Supplied data:
■ ■ ■ ■
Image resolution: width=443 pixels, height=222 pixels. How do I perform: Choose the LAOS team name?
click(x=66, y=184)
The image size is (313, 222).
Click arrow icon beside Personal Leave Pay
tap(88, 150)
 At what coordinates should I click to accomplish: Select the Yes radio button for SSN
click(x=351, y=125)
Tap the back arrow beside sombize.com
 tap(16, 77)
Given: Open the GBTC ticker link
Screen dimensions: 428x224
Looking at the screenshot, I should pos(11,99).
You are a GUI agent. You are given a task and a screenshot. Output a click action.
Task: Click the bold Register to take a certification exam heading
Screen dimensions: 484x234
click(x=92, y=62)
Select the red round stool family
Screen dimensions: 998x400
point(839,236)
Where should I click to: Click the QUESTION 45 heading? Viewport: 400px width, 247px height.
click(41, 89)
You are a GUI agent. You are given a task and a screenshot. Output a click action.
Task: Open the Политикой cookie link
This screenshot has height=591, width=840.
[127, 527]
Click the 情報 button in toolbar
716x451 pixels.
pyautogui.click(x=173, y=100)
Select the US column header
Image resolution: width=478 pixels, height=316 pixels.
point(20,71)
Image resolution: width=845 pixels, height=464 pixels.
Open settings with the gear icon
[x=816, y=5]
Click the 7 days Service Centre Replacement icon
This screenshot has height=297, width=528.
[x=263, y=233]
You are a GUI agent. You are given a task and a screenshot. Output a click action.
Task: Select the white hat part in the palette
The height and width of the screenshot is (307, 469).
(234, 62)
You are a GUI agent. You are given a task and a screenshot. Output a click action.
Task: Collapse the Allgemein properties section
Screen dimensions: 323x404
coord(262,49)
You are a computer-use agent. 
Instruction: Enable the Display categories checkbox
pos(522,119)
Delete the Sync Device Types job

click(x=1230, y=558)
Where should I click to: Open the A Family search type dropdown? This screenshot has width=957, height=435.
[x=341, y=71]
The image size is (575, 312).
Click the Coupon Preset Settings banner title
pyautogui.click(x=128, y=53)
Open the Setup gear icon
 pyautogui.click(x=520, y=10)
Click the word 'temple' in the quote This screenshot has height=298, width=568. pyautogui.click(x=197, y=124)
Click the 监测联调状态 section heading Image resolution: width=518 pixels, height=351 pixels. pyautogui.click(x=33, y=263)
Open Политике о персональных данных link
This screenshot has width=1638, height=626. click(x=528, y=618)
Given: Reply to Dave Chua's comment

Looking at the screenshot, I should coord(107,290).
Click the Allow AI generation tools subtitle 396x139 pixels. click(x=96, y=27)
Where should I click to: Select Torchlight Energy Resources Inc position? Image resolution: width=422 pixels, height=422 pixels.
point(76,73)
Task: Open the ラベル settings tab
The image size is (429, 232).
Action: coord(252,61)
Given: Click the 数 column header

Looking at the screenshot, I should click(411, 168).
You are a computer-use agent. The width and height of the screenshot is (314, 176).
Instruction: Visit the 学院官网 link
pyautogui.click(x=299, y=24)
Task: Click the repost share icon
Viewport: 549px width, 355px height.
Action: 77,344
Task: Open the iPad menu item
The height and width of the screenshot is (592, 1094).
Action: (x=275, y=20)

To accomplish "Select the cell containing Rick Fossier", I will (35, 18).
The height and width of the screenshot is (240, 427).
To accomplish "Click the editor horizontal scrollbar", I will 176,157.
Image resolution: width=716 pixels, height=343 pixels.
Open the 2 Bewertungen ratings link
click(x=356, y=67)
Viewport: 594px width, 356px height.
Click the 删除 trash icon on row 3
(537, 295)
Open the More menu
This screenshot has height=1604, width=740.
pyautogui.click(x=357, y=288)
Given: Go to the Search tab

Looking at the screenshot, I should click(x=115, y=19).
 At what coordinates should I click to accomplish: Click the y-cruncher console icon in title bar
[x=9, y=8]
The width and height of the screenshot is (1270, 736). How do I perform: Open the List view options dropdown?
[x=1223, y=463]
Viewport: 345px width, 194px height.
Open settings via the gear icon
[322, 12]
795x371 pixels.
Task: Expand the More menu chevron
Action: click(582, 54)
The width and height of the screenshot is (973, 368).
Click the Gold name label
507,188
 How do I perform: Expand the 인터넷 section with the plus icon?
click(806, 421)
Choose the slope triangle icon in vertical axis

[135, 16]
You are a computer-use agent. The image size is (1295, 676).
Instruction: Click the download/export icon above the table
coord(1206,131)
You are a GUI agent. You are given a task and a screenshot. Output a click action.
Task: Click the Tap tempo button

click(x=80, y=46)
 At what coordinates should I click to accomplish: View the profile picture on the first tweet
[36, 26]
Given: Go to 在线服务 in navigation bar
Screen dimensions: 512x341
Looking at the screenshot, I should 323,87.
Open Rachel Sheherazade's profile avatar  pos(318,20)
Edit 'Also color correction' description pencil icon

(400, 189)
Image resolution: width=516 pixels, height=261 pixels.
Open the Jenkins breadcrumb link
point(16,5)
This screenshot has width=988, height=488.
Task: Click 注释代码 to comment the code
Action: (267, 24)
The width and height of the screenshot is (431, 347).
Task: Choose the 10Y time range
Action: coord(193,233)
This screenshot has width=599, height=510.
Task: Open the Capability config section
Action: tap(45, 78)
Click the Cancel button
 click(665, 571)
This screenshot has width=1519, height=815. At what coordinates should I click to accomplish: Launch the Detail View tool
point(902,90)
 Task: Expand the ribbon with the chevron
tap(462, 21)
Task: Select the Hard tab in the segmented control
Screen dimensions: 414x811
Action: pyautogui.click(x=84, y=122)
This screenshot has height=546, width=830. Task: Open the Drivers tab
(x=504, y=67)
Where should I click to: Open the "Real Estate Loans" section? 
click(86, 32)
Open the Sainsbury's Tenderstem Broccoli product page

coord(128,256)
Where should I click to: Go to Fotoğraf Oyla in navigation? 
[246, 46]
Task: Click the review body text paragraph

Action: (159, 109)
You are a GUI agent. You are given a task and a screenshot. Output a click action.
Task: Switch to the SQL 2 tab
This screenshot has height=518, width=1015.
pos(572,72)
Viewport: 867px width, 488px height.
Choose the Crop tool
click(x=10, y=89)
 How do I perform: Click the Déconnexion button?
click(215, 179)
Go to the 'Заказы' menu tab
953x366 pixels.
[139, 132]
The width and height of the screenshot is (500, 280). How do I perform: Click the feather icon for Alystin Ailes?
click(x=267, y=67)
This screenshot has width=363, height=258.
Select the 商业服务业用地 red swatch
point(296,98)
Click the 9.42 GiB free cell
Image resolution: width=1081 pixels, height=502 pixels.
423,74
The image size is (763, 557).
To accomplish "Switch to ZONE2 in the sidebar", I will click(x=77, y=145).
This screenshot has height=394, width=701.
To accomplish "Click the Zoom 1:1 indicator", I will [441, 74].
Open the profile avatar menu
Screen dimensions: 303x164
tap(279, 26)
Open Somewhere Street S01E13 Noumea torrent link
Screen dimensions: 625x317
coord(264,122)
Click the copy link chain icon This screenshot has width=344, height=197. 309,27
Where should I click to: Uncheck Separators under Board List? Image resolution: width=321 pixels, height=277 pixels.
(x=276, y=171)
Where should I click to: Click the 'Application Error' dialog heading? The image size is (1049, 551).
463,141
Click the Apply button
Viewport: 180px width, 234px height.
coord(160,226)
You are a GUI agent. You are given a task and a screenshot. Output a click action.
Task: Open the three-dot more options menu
■ ■ ■ ■
What is required:
The full set of records must be output again exactly.

Response:
Image resolution: width=443 pixels, height=222 pixels. How do I perform: Choose the LAOS team name?
click(x=66, y=184)
The image size is (313, 222).
Click arrow icon beside Personal Leave Pay
tap(88, 150)
 At what coordinates should I click to accomplish: Select the Yes radio button for SSN
click(x=351, y=125)
Tap the back arrow beside sombize.com
 tap(16, 77)
Given: Open the GBTC ticker link
Screen dimensions: 428x224
Looking at the screenshot, I should pos(11,99).
You are a GUI agent. You are given a task and a screenshot. Output a click action.
Task: Click the bold Register to take a certification exam heading
Screen dimensions: 484x234
click(x=92, y=62)
Select the red round stool family
Screen dimensions: 998x400
point(839,236)
Where should I click to: Click the QUESTION 45 heading? Viewport: 400px width, 247px height.
click(41, 89)
You are a GUI agent. You are given a task and a screenshot. Output a click action.
Task: Open the Политикой cookie link
This screenshot has height=591, width=840.
[127, 527]
Click the 情報 button in toolbar
716x451 pixels.
pyautogui.click(x=173, y=100)
Select the US column header
Image resolution: width=478 pixels, height=316 pixels.
point(20,71)
Image resolution: width=845 pixels, height=464 pixels.
Open settings with the gear icon
[x=816, y=5]
Click the 7 days Service Centre Replacement icon
This screenshot has height=297, width=528.
[x=263, y=233]
You are a GUI agent. You are given a task and a screenshot. Output a click action.
Task: Select the white hat part in the palette
The height and width of the screenshot is (307, 469).
(234, 62)
You are a GUI agent. You are given a task and a screenshot. Output a click action.
Task: Collapse the Allgemein properties section
Screen dimensions: 323x404
coord(262,49)
You are a computer-use agent. 
Instruction: Enable the Display categories checkbox
pos(522,119)
Delete the Sync Device Types job

click(x=1230, y=558)
Where should I click to: Open the A Family search type dropdown? This screenshot has width=957, height=435.
[x=341, y=71]
The image size is (575, 312).
Click the Coupon Preset Settings banner title
pyautogui.click(x=128, y=53)
Open the Setup gear icon
 pyautogui.click(x=520, y=10)
Click the word 'temple' in the quote This screenshot has height=298, width=568. pyautogui.click(x=197, y=124)
Click the 监测联调状态 section heading Image resolution: width=518 pixels, height=351 pixels. pyautogui.click(x=33, y=263)
Open Политике о персональных данных link
This screenshot has width=1638, height=626. click(x=528, y=618)
Given: Reply to Dave Chua's comment

Looking at the screenshot, I should coord(107,290).
Click the Allow AI generation tools subtitle 396x139 pixels. click(x=96, y=27)
Where should I click to: Select Torchlight Energy Resources Inc position? Image resolution: width=422 pixels, height=422 pixels.
point(76,73)
Task: Open the ラベル settings tab
The image size is (429, 232).
Action: coord(252,61)
Given: Click the 数 column header

Looking at the screenshot, I should click(411, 168).
You are a computer-use agent. The width and height of the screenshot is (314, 176).
Instruction: Visit the 学院官网 link
pyautogui.click(x=299, y=24)
Task: Click the repost share icon
Viewport: 549px width, 355px height.
Action: 77,344
Task: Open the iPad menu item
The height and width of the screenshot is (592, 1094).
Action: (x=275, y=20)

To accomplish "Select the cell containing Rick Fossier", I will (35, 18).
The height and width of the screenshot is (240, 427).
To accomplish "Click the editor horizontal scrollbar", I will 176,157.
Image resolution: width=716 pixels, height=343 pixels.
Open the 2 Bewertungen ratings link
click(x=356, y=67)
Viewport: 594px width, 356px height.
Click the 删除 trash icon on row 3
(537, 295)
Open the More menu
This screenshot has height=1604, width=740.
pyautogui.click(x=357, y=288)
Given: Go to the Search tab

Looking at the screenshot, I should click(x=115, y=19).
 At what coordinates should I click to accomplish: Click the y-cruncher console icon in title bar
[x=9, y=8]
The width and height of the screenshot is (1270, 736). How do I perform: Open the List view options dropdown?
[x=1223, y=463]
Viewport: 345px width, 194px height.
Open settings via the gear icon
[322, 12]
795x371 pixels.
Task: Expand the More menu chevron
Action: click(582, 54)
The width and height of the screenshot is (973, 368).
Click the Gold name label
507,188
 How do I perform: Expand the 인터넷 section with the plus icon?
click(806, 421)
Choose the slope triangle icon in vertical axis

[135, 16]
You are a computer-use agent. The image size is (1295, 676).
Instruction: Click the download/export icon above the table
coord(1206,131)
You are a GUI agent. You are given a task and a screenshot. Output a click action.
Task: Click the Tap tempo button

click(x=80, y=46)
 At what coordinates should I click to accomplish: View the profile picture on the first tweet
[36, 26]
Given: Go to 在线服务 in navigation bar
Screen dimensions: 512x341
Looking at the screenshot, I should 323,87.
Open Rachel Sheherazade's profile avatar  pos(318,20)
Edit 'Also color correction' description pencil icon

(400, 189)
Image resolution: width=516 pixels, height=261 pixels.
Open the Jenkins breadcrumb link
point(16,5)
This screenshot has width=988, height=488.
Task: Click 注释代码 to comment the code
Action: (267, 24)
The width and height of the screenshot is (431, 347).
Task: Choose the 10Y time range
Action: coord(193,233)
This screenshot has width=599, height=510.
Task: Open the Capability config section
Action: tap(45, 78)
Click the Cancel button
 click(665, 571)
This screenshot has width=1519, height=815. At what coordinates should I click to accomplish: Launch the Detail View tool
point(902,90)
 Task: Expand the ribbon with the chevron
tap(462, 21)
Task: Select the Hard tab in the segmented control
Screen dimensions: 414x811
Action: pyautogui.click(x=84, y=122)
This screenshot has height=546, width=830. Task: Open the Drivers tab
(x=504, y=67)
Where should I click to: Open the "Real Estate Loans" section? 
click(86, 32)
Open the Sainsbury's Tenderstem Broccoli product page

coord(128,256)
Where should I click to: Go to Fotoğraf Oyla in navigation? 
[246, 46]
Task: Click the review body text paragraph

Action: (159, 109)
You are a GUI agent. You are given a task and a screenshot. Output a click action.
Task: Switch to the SQL 2 tab
This screenshot has height=518, width=1015.
pos(572,72)
Viewport: 867px width, 488px height.
Choose the Crop tool
click(x=10, y=89)
 How do I perform: Click the Déconnexion button?
click(215, 179)
Go to the 'Заказы' menu tab
953x366 pixels.
[139, 132]
The width and height of the screenshot is (500, 280). How do I perform: Click the feather icon for Alystin Ailes?
click(x=267, y=67)
This screenshot has width=363, height=258.
Select the 商业服务业用地 red swatch
point(296,98)
Click the 9.42 GiB free cell
Image resolution: width=1081 pixels, height=502 pixels.
423,74
The image size is (763, 557).
To accomplish "Switch to ZONE2 in the sidebar", I will click(x=77, y=145).
This screenshot has height=394, width=701.
To accomplish "Click the Zoom 1:1 indicator", I will [441, 74].
Open the profile avatar menu
Screen dimensions: 303x164
tap(279, 26)
Open Somewhere Street S01E13 Noumea torrent link
Screen dimensions: 625x317
coord(264,122)
Click the copy link chain icon This screenshot has width=344, height=197. 309,27
Where should I click to: Uncheck Separators under Board List? Image resolution: width=321 pixels, height=277 pixels.
(x=276, y=171)
Where should I click to: Click the 'Application Error' dialog heading? The image size is (1049, 551).
463,141
Click the Apply button
Viewport: 180px width, 234px height.
coord(160,226)
You are a GUI agent. You are given a task and a screenshot. Output a click action.
Task: Open the three-dot more options menu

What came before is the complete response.